Барбара и ее терапевт начали говорить о детстве Барбары, а затем о Дэне, и Барбара наконец определила случившееся с ней как изнасилование. В конце концов она начала злиться на Дэна, и чем больше она злилась, тем сильнее любила Полину. «Я ухаживала за ней и плакала, потому что она появилась в результате такой ужасной вещи, но она была такой красивой». Следующим шагом было оформить Джеффри отцом Полины. Джеффри сказал: «Есть часть меня, которая хочет выгнать тебя и никогда больше не видеть, но на самом деле я не этого хочу. Так что давай разберемся с этим». Они начали семейную терапию, а позже он занялся и индивидуальной. Как только он на рациональном уровне понял, как могли возникнуть отношения с Дэном, он примирился и взял на себя ответственность за свою роль в их пустом браке.
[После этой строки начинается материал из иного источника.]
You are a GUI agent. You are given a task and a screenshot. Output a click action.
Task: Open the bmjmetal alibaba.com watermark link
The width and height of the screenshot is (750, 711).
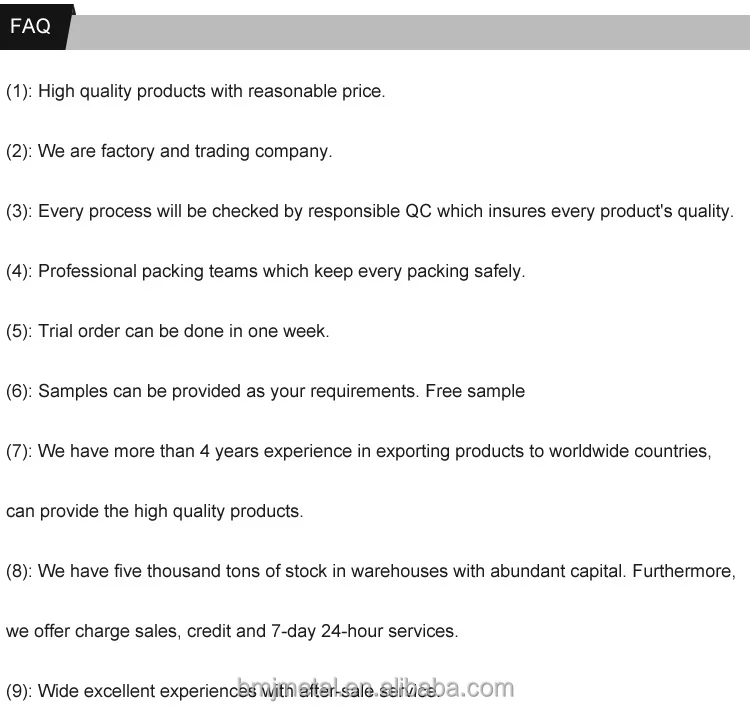(x=375, y=688)
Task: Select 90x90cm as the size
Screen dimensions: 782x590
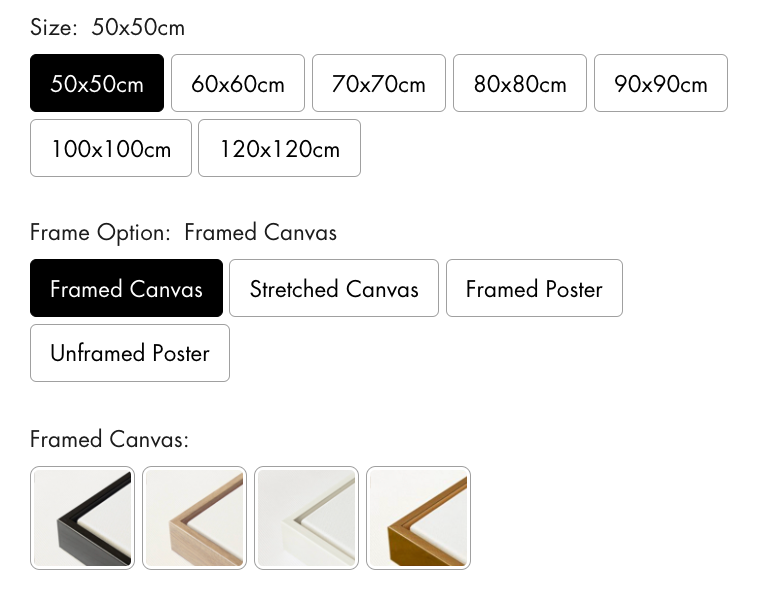Action: click(x=661, y=83)
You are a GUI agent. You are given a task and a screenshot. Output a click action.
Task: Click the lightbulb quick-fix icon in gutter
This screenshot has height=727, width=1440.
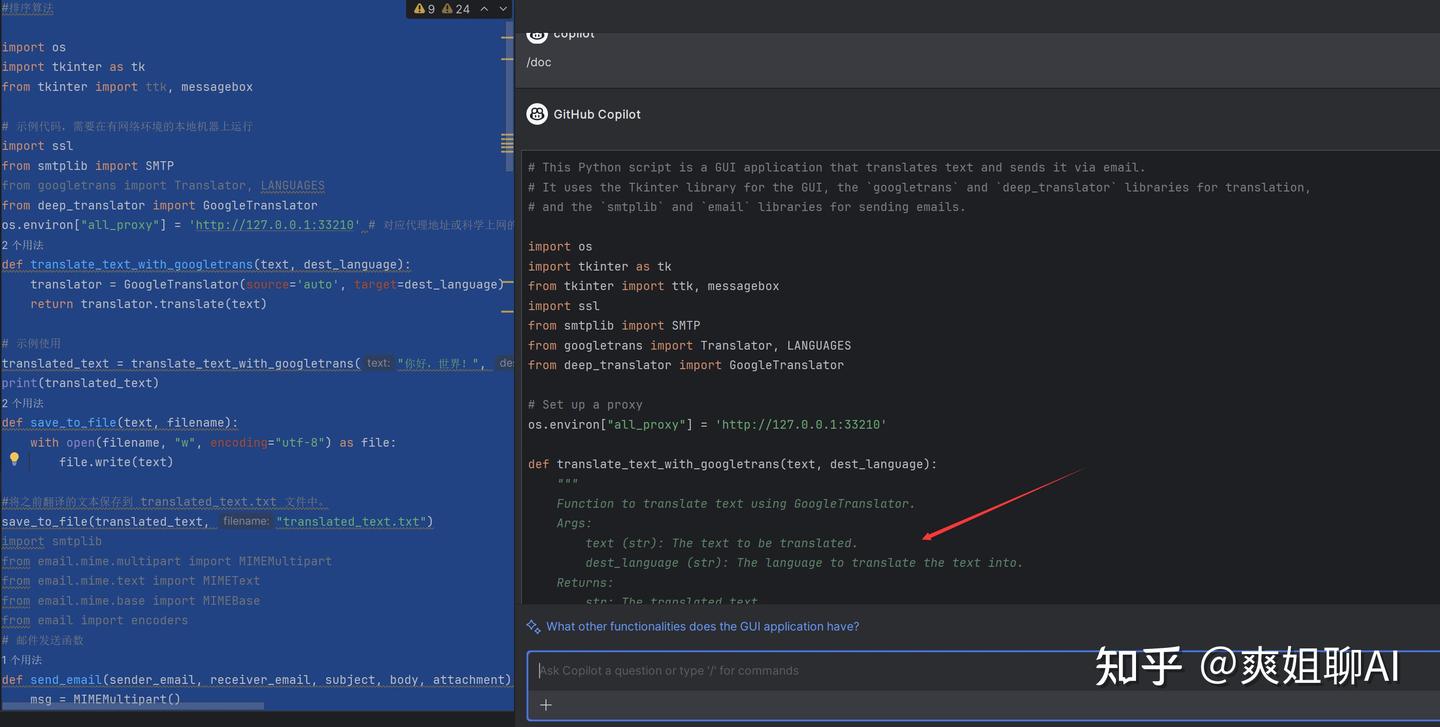(14, 459)
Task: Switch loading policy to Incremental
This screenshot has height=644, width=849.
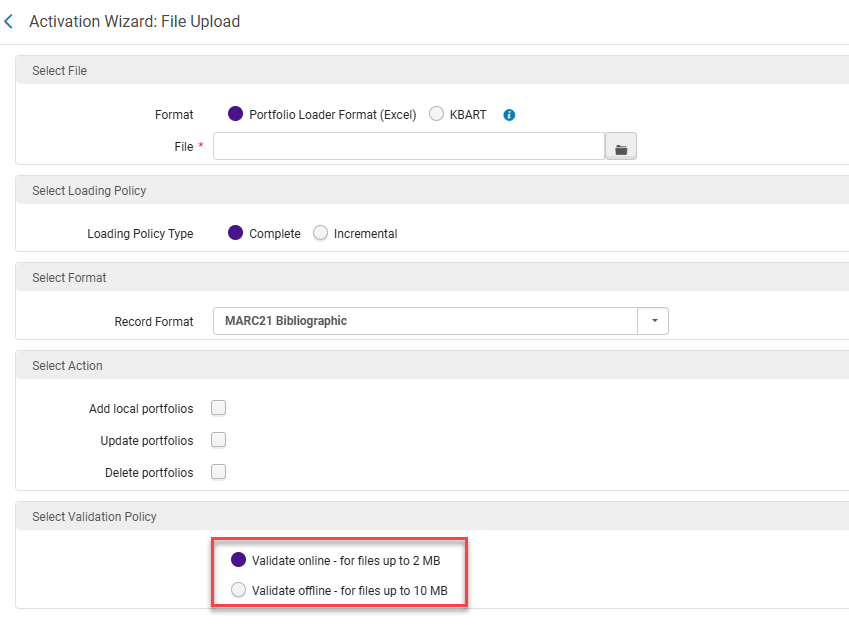Action: [x=321, y=233]
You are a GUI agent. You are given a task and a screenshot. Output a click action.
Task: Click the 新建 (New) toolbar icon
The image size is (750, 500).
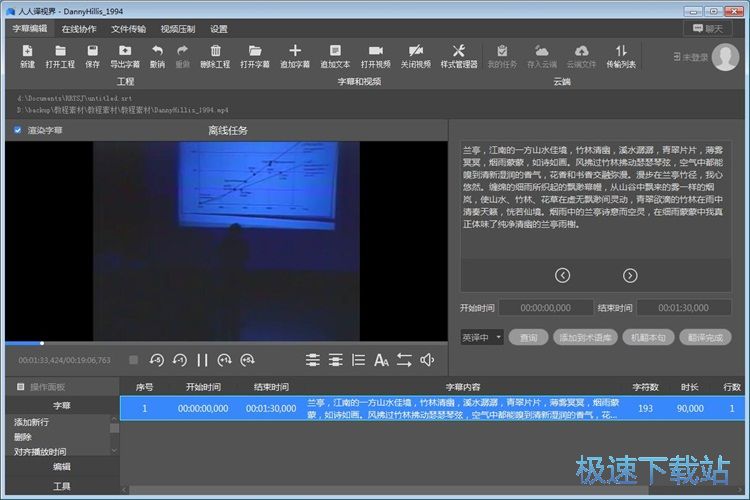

Джеффри признался мне, что исход был бы другим, если бы он осознавал с самого начала, что это ребенок Дэна. «Но Полине было шесть месяцев, когда я узнал об этом, – сказал Джеффри, – и я уже полюбил ее. Она была моей, какой бы ни была ее биология, и я не мог отказаться от нее. Это помогло мне понять, что я действительно люблю Барбару». Барбара, в свою очередь, наблюдая, как он прижимает к себе Полину, «начала видеть правду о Джеффри и о Дэне: Джеффри был намного лучше, чем я думала, а Дэн – намного хуже».
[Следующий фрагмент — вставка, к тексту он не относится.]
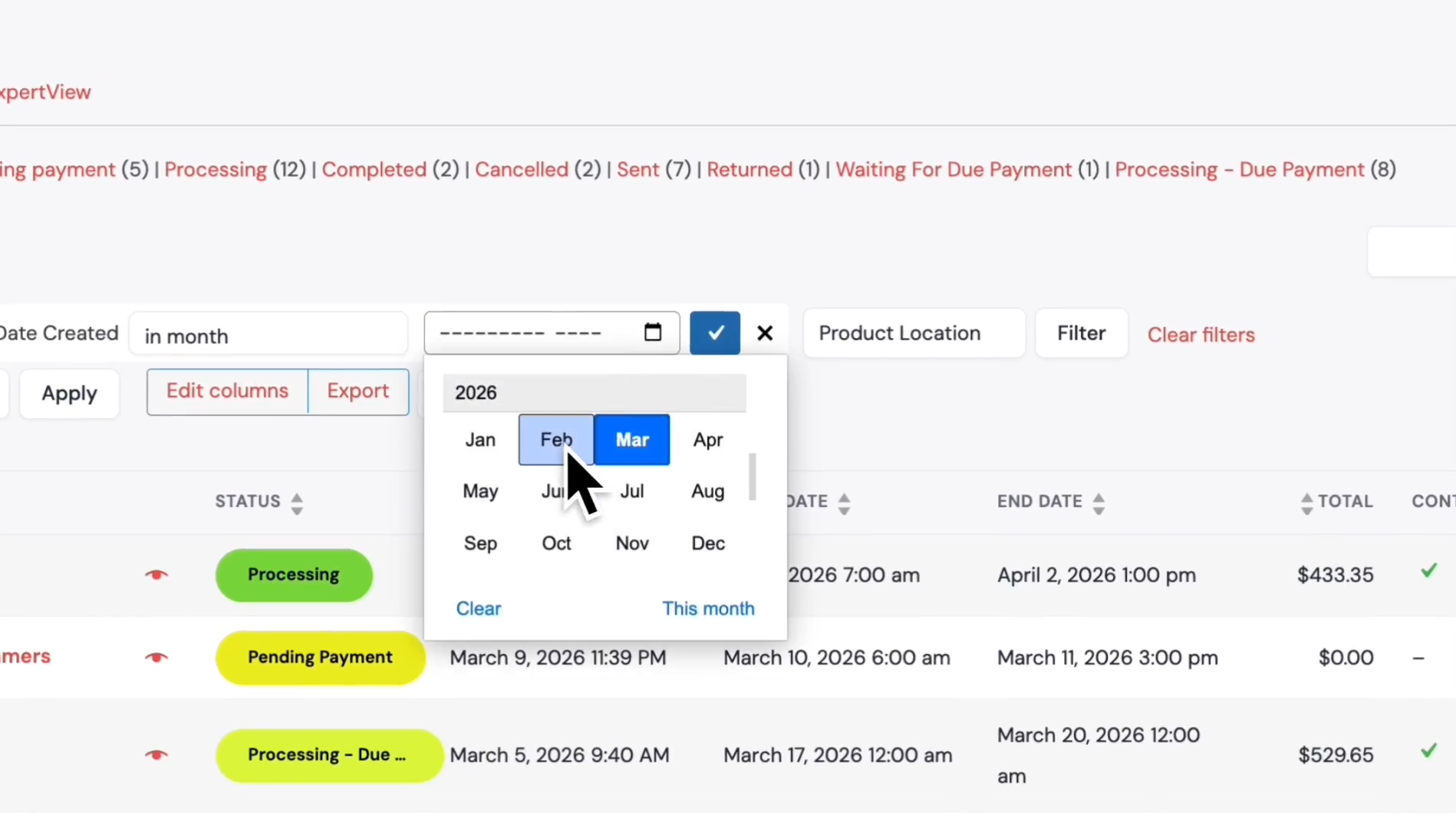The image size is (1456, 828).
Task: Sort by End Date column arrows
Action: point(1099,503)
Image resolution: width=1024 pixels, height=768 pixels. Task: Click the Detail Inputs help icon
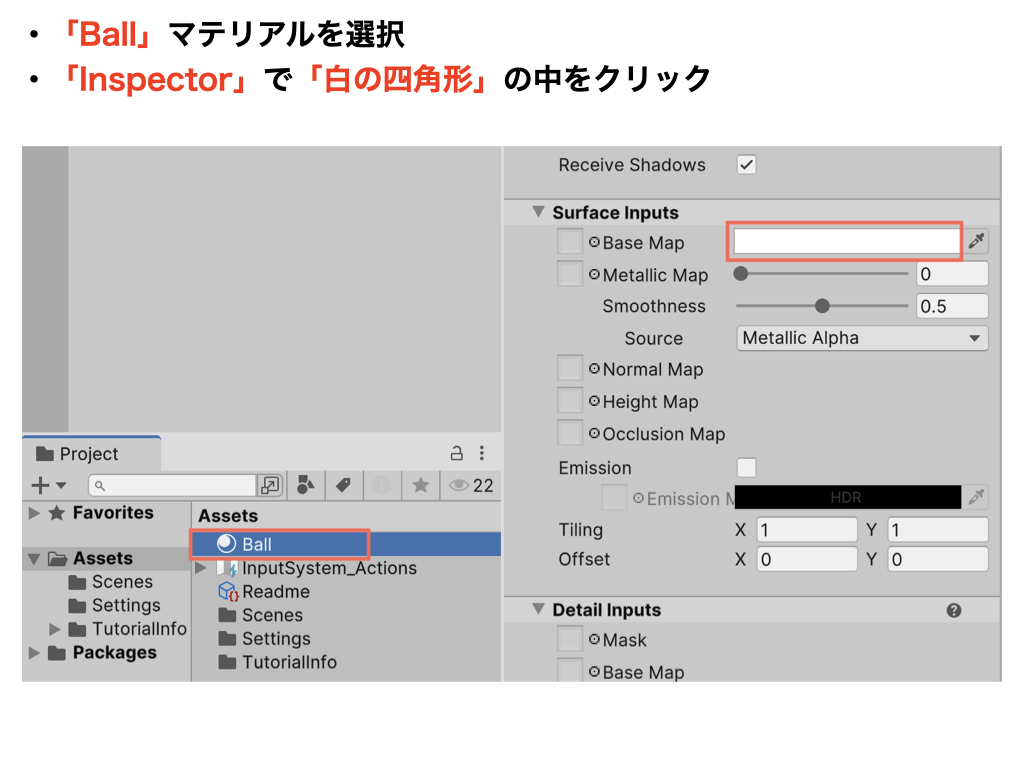953,610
Родители Барбары узнали, что Дэн был отцом Полины, потому что Дэн попросил их подругу позвонить им. Приехав на ферму на Рождество, Барбара и Джеффри однажды вечером сидели в гостиной в обнимку с Полиной, и мать Барбары внезапно спросила: «Я хорошо относилась к тебе, когда ты росла?» Барбара ответила: «Нет». Ее мать парировала: «Я ударила тебя однажды, и ты это заслужила». Затем она велела им покинуть ферму и предупредила Барбару, что если та когда-нибудь вернется, то она пустит ей пулю в голову. Год спустя отец Барбары прислал ей открытку с фотографией, на которой она сидела у него на коленях. Он написал: «Мне действительно хотелось бы видеть, как Полина растет». Позже он позвонил ей: «Если ты не прекратишь говорить о том, как я изнасиловал тебя, я тебя убью». Но Барбара уже совершила тихий переход к активизму, который несовместим с утаиванием. Она дала интервью местной газете; ее сфотографировали для включения в проект, посвященный женщинам, подвергшимся изнасилованию и жестокому обращению. В конце концов она дала показания перед законодательным собранием Небраски и помогла добиться принятия закона об отмене срока давности для сексуальных преступников.
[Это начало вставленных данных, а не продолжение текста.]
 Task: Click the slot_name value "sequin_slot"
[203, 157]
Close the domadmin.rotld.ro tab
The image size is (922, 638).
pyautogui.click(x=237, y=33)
Когда я посетил Барбару и Джеффри в Омахе, Полине было шесть лет; она показалась мне веселой девочкой, с которой легко разговаривать, и довольной обоими родителями. Она хотела их внимания, но, похоже, была довольна и самостоятельным исследованием окружающего мира, и возвращением к ним. «Я никогда не знала основ любви или даже доброты, – говорила Барбара. – Это похоже на изучение нового языка в 40 лет: все намного сложнее, чем если бы вы слышали, как люди говорят на нем с детства». Она вздрогнула. «Однажды я сильно ударила Полину, и выражение ее лица было ужасным. Этого было достаточно, чтобы понять: „Я точно больше никогда этого не сделаю“. Не хочу превращаться в своих родителей».
Барбара построила счастливую семью на развалинах неблагополучного детства. На момент нашего первого разговора они с Джеффри были женаты 18 лет. Вместе с дочерью она осваивала новые социальные навыки. «Раньше я всегда ждала, пока люди ко мне подойдут», – замечает она. Затем она начала сама устанавливать контакт и учить Полину делать то же самое. «Я говорила: „Как ты думаешь, как можно найти друга?“, брала ее в парк, и мы вместе тренировали этот навык. По мере того как мы воспитывали ее, я воспитывала самое себя. Я дошла до того момента в своей жизни, когда мне нужно было начать жить как настоящий человек, иначе я просто не могла больше жить. Я имею в виду, что я дала Полине жизнь, но во многих отношениях она вернула ее мне. У Полины есть свобода думать самой за себя. У меня тоже была некоторая свобода и был выбор. Я могла стать моей матерью, но вместо этого решила исцелить себя. Я с грустью думала обо всей моей семье, даже о моем отце. На самом деле они неплохие люди». Она вспомнила, как много лет назад, стоя на коленях в ванной, обращалась к Богу с просьбой дать ей возможность познать любовь, прежде чем она умрет. «Я думала, что Дэн был ответом на эту молитву. Но теперь я вижу, что ответ – это Полина. Полина стала и инструментом. Сначала я открыла свое сердце Богу, затем Полине, а затем Джеффри. И я подумала: „Хорошо, а кто следующий?“»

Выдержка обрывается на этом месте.